TASK PROMPT
Type out the records again, exactly as they are.

+--

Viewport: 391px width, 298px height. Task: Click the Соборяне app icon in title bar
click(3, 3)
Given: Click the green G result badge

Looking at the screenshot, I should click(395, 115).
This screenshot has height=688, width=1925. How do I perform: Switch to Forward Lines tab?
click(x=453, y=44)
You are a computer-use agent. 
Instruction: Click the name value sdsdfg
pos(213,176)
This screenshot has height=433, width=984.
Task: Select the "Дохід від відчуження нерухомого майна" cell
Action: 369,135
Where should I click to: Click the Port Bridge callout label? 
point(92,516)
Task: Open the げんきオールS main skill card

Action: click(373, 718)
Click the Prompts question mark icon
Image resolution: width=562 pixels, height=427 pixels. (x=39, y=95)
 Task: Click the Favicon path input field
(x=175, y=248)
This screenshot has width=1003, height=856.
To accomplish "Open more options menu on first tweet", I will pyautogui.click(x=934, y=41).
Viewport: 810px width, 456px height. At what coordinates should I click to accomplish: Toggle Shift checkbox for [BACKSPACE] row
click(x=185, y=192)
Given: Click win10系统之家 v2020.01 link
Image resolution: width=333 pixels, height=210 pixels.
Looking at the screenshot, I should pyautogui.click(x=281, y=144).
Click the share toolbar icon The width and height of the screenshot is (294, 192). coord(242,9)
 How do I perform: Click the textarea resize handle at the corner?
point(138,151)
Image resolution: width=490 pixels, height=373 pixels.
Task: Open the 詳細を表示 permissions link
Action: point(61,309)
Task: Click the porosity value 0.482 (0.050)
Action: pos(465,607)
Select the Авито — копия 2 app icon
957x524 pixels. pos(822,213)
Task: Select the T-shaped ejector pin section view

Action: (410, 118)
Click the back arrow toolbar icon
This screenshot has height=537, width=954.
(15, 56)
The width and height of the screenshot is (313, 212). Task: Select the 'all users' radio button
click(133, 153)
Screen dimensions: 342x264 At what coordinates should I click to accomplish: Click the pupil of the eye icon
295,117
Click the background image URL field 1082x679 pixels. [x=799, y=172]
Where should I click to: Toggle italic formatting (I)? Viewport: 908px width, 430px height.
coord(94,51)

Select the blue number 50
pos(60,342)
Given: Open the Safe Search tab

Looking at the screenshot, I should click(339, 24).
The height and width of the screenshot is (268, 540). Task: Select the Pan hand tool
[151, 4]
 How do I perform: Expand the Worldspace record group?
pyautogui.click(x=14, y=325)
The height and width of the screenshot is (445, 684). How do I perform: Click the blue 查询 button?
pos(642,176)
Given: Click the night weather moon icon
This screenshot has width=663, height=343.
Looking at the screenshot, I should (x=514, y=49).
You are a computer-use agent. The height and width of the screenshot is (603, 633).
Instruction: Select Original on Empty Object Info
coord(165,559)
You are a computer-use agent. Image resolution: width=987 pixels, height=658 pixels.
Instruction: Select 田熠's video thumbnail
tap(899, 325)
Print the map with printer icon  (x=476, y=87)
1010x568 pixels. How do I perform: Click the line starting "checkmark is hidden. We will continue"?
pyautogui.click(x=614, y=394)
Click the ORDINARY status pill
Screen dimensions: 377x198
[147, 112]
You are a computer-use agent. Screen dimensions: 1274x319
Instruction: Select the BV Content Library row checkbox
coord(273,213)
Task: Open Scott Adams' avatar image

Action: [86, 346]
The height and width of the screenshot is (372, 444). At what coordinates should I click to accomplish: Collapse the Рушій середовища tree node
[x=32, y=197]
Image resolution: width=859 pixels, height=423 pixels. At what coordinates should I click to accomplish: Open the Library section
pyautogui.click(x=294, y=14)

+--

YOUR RESPONSE
Viewport: 391px width, 298px height. Task: Click the Соборяне app icon in title bar
click(3, 3)
Given: Click the green G result badge

Looking at the screenshot, I should click(395, 115).
This screenshot has height=688, width=1925. How do I perform: Switch to Forward Lines tab?
click(x=453, y=44)
You are a computer-use agent. 
Instruction: Click the name value sdsdfg
pos(213,176)
This screenshot has height=433, width=984.
Task: Select the "Дохід від відчуження нерухомого майна" cell
Action: 369,135
Where should I click to: Click the Port Bridge callout label? 
point(92,516)
Task: Open the げんきオールS main skill card

Action: click(373, 718)
Click the Prompts question mark icon
Image resolution: width=562 pixels, height=427 pixels. (x=39, y=95)
 Task: Click the Favicon path input field
(x=175, y=248)
This screenshot has width=1003, height=856.
To accomplish "Open more options menu on first tweet", I will pyautogui.click(x=934, y=41).
Viewport: 810px width, 456px height. At what coordinates should I click to accomplish: Toggle Shift checkbox for [BACKSPACE] row
click(x=185, y=192)
Given: Click win10系统之家 v2020.01 link
Image resolution: width=333 pixels, height=210 pixels.
Looking at the screenshot, I should pyautogui.click(x=281, y=144).
Click the share toolbar icon The width and height of the screenshot is (294, 192). coord(242,9)
 How do I perform: Click the textarea resize handle at the corner?
point(138,151)
Image resolution: width=490 pixels, height=373 pixels.
Task: Open the 詳細を表示 permissions link
Action: point(61,309)
Task: Click the porosity value 0.482 (0.050)
Action: pos(465,607)
Select the Авито — копия 2 app icon
957x524 pixels. pos(822,213)
Task: Select the T-shaped ejector pin section view

Action: (410, 118)
Click the back arrow toolbar icon
This screenshot has height=537, width=954.
(15, 56)
The width and height of the screenshot is (313, 212). Task: Select the 'all users' radio button
click(133, 153)
Screen dimensions: 342x264 At what coordinates should I click to accomplish: Click the pupil of the eye icon
295,117
Click the background image URL field 1082x679 pixels. [x=799, y=172]
Where should I click to: Toggle italic formatting (I)? Viewport: 908px width, 430px height.
coord(94,51)

Select the blue number 50
pos(60,342)
Given: Open the Safe Search tab

Looking at the screenshot, I should click(339, 24).
The height and width of the screenshot is (268, 540). Task: Select the Pan hand tool
[151, 4]
 How do I perform: Expand the Worldspace record group?
pyautogui.click(x=14, y=325)
The height and width of the screenshot is (445, 684). How do I perform: Click the blue 查询 button?
pos(642,176)
Given: Click the night weather moon icon
This screenshot has width=663, height=343.
Looking at the screenshot, I should (x=514, y=49).
You are a computer-use agent. The height and width of the screenshot is (603, 633).
Instruction: Select Original on Empty Object Info
coord(165,559)
You are a computer-use agent. Image resolution: width=987 pixels, height=658 pixels.
Instruction: Select 田熠's video thumbnail
tap(899, 325)
Print the map with printer icon  (x=476, y=87)
1010x568 pixels. How do I perform: Click the line starting "checkmark is hidden. We will continue"?
pyautogui.click(x=614, y=394)
Click the ORDINARY status pill
Screen dimensions: 377x198
[147, 112]
You are a computer-use agent. Screen dimensions: 1274x319
Instruction: Select the BV Content Library row checkbox
coord(273,213)
Task: Open Scott Adams' avatar image

Action: [86, 346]
The height and width of the screenshot is (372, 444). At what coordinates should I click to accomplish: Collapse the Рушій середовища tree node
[x=32, y=197]
Image resolution: width=859 pixels, height=423 pixels. At what coordinates should I click to accomplish: Open the Library section
pyautogui.click(x=294, y=14)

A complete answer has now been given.